The Chevron doctrine was enshrined in 1984 to offer deference to subject matter experts when challenges arose over ambiguous laws. 

In Supreme Court Justice Elena Kagan’s dissenting opinion, she wrote that the doctrine ought to have remained in place, stating, “Congress knows that it does not — in fact cannot — write perfectly complete regulatory statutes. It knows that those statutes will inevitably contain ambiguities that some other actor will have to resolve, and gaps that some other actor will have to fill. And it would usually prefer that actor to be the responsible agency, not a court.” 

However, the court’s conservative justices disagreed. 

“A statutory ambiguity does not necessarily reflect a congressional intent that an agency, as opposed to a court, resolve the resulting interpretive question. Many or perhaps most statutory ambiguities may be unintentional,” wrote Chief Justice John Roberts for the majority opinion. He added, “Perhaps most fundamentally, Chevron’s presumption is misguided because agencies have no special competence in resolving statutory ambiguities. Courts do.”

In the Hackensack suit, the health system seeks to raise its DSH payments — reimbursements for hospitals serving a high proportion of low-income patients — and broaden the interpretation of what constitutes a low-income patient.
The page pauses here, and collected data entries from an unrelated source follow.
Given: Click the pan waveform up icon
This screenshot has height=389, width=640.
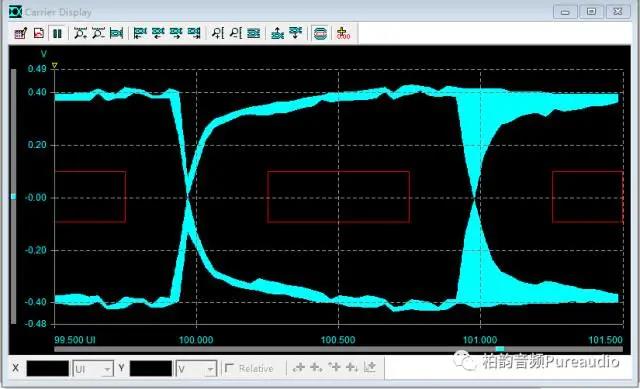Looking at the screenshot, I should [278, 33].
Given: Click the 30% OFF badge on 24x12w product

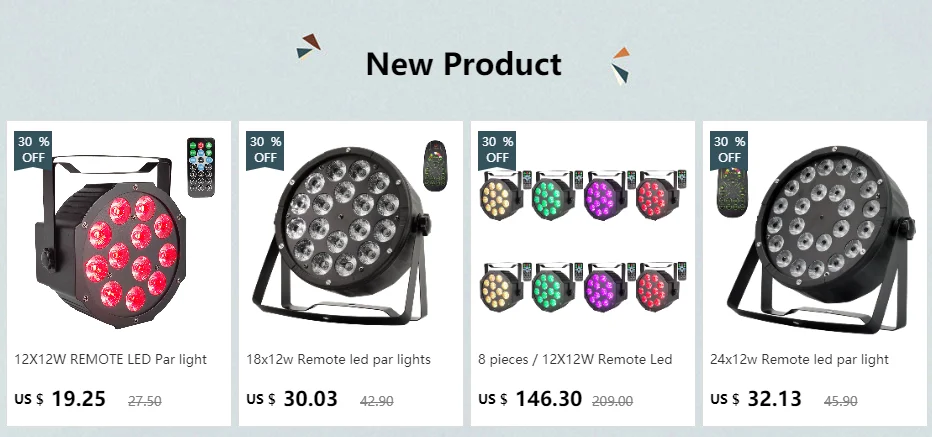Looking at the screenshot, I should [x=729, y=150].
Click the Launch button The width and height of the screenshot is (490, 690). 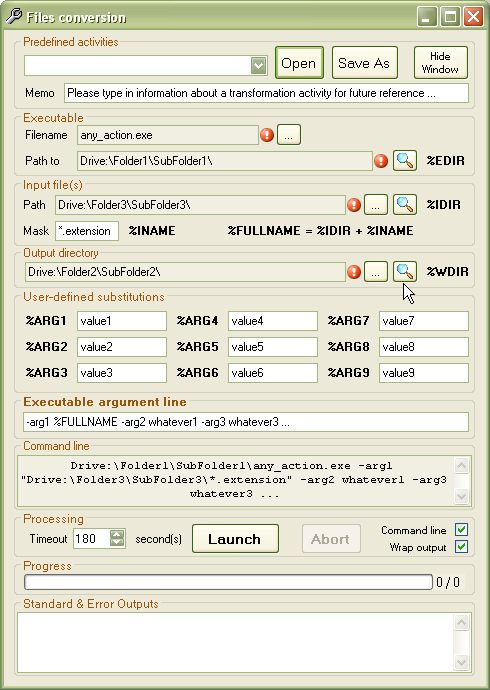click(x=235, y=539)
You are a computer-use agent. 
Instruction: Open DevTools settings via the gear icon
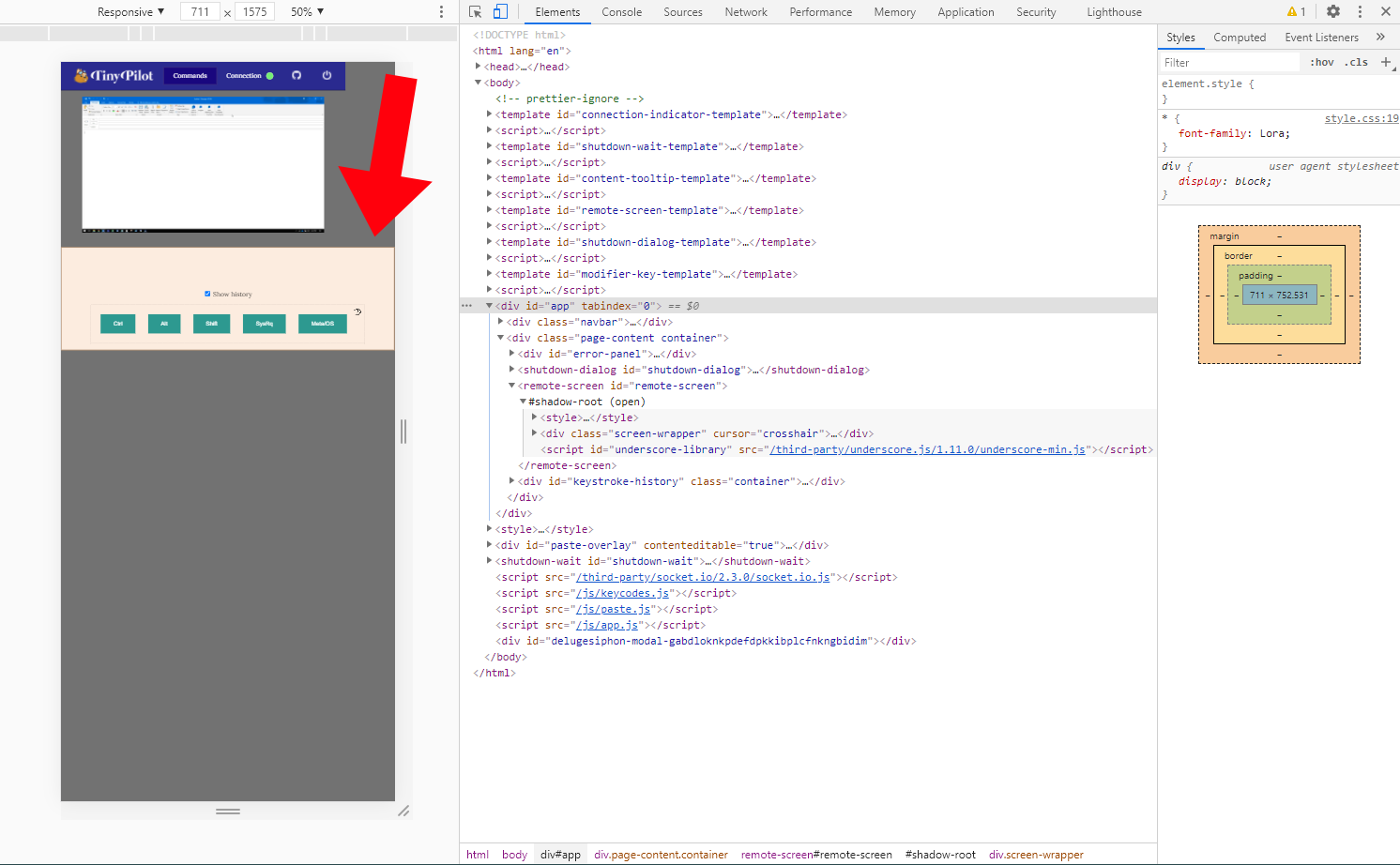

The lawsuit is part of an ongoing controversy over DSH calculations — the Supreme Court has twice heard cases about how the CMS calculates DSH reimbursements in recent years, once in 2019 and again in 2022

Healthcare organizations, including the American Academy of Pediatrics and the American Cancer Society, have warned in the days following the Chevron decision that increases in litigation could have destabilizing effects across the sector, including in publicly funded health insurance programs and the healthcare and food and drug review systems.

However, while litigation is expected to increase, analysts from Moody’s said in a research note that the short-term impact is likely to be “muted” as cases take time to work through the courts.

The long-term impact for providers could be mixed, as hospitals are likely to use lawsuits in an attempt to challenge policies that diminish their reimbursement rates — like Hackensack — or otherwise raise expenses.

However, insurers, pharmaceutical groups and patient advocacy groups are equally likely to pursue litigation, which could raise provider costs, according to Moody’s.